## Dataset entries:
───

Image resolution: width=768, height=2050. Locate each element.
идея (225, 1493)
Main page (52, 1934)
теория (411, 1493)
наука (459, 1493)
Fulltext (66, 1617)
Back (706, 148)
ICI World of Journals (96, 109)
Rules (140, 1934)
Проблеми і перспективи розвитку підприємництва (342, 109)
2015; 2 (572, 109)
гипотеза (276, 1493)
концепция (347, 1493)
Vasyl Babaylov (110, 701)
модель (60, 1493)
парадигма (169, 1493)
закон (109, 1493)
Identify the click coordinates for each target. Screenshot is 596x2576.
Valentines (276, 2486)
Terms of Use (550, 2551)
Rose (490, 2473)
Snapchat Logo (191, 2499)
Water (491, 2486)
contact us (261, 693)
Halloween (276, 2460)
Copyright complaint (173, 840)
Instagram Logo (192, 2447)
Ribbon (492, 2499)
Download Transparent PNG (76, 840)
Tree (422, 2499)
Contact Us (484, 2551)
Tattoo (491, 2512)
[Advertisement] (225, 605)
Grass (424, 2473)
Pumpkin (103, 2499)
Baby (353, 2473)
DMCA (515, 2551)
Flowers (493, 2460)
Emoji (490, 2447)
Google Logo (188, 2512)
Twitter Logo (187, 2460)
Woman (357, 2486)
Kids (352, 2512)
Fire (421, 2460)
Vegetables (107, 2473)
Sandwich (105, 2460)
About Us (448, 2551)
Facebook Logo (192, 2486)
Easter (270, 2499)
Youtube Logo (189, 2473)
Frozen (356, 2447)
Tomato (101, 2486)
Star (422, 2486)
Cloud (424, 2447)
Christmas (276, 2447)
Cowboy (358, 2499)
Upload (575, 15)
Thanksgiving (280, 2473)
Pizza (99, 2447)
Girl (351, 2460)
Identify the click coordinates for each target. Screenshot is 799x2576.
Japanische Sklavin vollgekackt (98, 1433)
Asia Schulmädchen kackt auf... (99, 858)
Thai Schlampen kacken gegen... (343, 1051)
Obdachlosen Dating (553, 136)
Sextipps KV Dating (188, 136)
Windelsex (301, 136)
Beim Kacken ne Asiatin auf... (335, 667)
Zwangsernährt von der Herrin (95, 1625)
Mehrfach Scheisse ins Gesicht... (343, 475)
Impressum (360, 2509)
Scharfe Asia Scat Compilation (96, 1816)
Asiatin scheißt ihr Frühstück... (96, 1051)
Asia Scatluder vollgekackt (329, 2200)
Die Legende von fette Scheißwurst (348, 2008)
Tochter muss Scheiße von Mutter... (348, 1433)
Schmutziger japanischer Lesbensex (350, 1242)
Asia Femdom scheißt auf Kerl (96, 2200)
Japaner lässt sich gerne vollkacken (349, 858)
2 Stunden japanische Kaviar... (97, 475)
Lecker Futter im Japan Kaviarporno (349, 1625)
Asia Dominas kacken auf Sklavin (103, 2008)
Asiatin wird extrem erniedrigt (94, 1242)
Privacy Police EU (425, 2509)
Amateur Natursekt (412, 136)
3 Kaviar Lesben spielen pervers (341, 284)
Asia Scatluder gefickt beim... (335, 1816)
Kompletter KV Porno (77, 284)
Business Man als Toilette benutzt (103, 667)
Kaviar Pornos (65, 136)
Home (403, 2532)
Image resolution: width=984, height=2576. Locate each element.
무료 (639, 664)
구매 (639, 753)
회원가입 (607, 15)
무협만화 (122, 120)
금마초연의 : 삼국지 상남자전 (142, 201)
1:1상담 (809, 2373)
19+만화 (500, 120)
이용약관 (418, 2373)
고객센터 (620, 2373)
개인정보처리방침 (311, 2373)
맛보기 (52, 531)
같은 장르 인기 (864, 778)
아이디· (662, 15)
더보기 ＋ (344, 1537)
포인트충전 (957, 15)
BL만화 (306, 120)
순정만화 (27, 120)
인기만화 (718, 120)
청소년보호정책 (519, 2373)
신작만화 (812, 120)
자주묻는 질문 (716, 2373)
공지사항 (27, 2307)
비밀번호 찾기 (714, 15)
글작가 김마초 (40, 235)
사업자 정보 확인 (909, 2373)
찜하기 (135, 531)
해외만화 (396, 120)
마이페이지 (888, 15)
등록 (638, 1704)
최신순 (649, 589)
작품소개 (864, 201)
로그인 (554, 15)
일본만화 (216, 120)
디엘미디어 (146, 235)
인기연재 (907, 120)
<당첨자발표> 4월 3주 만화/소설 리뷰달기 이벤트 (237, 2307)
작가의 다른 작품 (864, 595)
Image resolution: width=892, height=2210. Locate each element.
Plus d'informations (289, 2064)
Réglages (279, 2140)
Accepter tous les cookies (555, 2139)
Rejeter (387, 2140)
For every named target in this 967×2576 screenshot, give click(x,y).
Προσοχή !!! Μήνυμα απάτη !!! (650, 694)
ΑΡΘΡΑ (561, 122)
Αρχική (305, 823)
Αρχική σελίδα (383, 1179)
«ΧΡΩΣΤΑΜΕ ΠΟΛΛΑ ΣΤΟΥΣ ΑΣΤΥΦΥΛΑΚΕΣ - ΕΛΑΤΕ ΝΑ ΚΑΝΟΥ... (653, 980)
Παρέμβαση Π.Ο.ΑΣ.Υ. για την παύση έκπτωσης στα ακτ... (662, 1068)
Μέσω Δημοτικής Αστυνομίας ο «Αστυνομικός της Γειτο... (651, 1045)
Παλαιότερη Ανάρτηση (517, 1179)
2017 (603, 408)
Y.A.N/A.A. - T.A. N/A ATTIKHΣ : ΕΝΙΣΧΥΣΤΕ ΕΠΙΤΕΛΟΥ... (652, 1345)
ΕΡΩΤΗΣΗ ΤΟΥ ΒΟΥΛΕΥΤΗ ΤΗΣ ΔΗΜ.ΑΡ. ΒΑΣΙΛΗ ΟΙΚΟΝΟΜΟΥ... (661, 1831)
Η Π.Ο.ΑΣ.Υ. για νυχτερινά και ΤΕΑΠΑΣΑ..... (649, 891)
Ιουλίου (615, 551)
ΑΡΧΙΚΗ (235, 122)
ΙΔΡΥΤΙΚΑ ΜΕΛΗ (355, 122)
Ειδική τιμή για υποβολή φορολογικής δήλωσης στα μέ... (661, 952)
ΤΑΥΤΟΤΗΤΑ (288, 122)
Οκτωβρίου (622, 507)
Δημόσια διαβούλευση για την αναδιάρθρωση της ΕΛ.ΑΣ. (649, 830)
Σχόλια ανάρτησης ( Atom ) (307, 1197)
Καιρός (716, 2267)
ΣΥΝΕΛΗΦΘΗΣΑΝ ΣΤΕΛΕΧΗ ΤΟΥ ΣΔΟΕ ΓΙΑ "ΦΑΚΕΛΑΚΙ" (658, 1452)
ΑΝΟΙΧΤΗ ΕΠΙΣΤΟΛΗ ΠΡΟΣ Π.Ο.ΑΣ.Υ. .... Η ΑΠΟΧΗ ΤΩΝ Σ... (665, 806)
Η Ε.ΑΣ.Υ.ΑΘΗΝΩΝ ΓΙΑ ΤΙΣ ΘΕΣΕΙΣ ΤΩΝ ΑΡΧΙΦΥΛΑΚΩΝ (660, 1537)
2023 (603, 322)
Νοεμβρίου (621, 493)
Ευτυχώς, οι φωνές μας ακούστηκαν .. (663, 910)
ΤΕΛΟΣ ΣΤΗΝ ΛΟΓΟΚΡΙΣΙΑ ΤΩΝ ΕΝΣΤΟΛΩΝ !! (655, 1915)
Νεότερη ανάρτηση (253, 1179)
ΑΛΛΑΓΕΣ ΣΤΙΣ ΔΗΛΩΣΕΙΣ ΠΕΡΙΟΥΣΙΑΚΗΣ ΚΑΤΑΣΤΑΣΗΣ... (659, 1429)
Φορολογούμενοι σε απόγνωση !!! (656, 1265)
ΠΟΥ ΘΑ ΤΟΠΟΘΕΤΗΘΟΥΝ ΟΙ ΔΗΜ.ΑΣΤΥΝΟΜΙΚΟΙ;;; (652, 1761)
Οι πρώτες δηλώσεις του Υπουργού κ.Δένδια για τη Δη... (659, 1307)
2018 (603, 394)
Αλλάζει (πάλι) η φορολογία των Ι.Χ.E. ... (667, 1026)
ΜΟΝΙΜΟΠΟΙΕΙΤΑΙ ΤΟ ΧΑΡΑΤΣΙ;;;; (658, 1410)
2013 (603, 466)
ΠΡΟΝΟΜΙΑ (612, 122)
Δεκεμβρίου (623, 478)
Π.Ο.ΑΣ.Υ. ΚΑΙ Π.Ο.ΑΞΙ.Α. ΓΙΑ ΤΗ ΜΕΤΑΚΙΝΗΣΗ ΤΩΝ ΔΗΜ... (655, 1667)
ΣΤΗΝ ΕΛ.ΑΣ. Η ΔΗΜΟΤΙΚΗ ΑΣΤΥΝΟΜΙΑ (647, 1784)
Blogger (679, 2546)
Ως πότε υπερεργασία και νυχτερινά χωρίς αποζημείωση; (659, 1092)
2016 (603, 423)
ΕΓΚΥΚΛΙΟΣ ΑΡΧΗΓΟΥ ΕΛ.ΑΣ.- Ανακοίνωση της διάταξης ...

───

## Exercise directions:
Please reproduce the lines of the listing verbatim, from the line with "인기만화 (718, 120)" to the line with "<당첨자발표> 4월 3주 만화/소설 리뷰달기 이벤트 (237, 2307)", including both.

## Written answer:
인기만화 (718, 120)
청소년보호정책 (519, 2373)
신작만화 (812, 120)
자주묻는 질문 (716, 2373)
공지사항 (27, 2307)
비밀번호 찾기 (714, 15)
글작가 김마초 (40, 235)
사업자 정보 확인 (909, 2373)
찜하기 (135, 531)
해외만화 (396, 120)
마이페이지 (888, 15)
등록 (638, 1704)
최신순 (649, 589)
작품소개 (864, 201)
로그인 (554, 15)
일본만화 (216, 120)
디엘미디어 (146, 235)
인기연재 (907, 120)
<당첨자발표> 4월 3주 만화/소설 리뷰달기 이벤트 (237, 2307)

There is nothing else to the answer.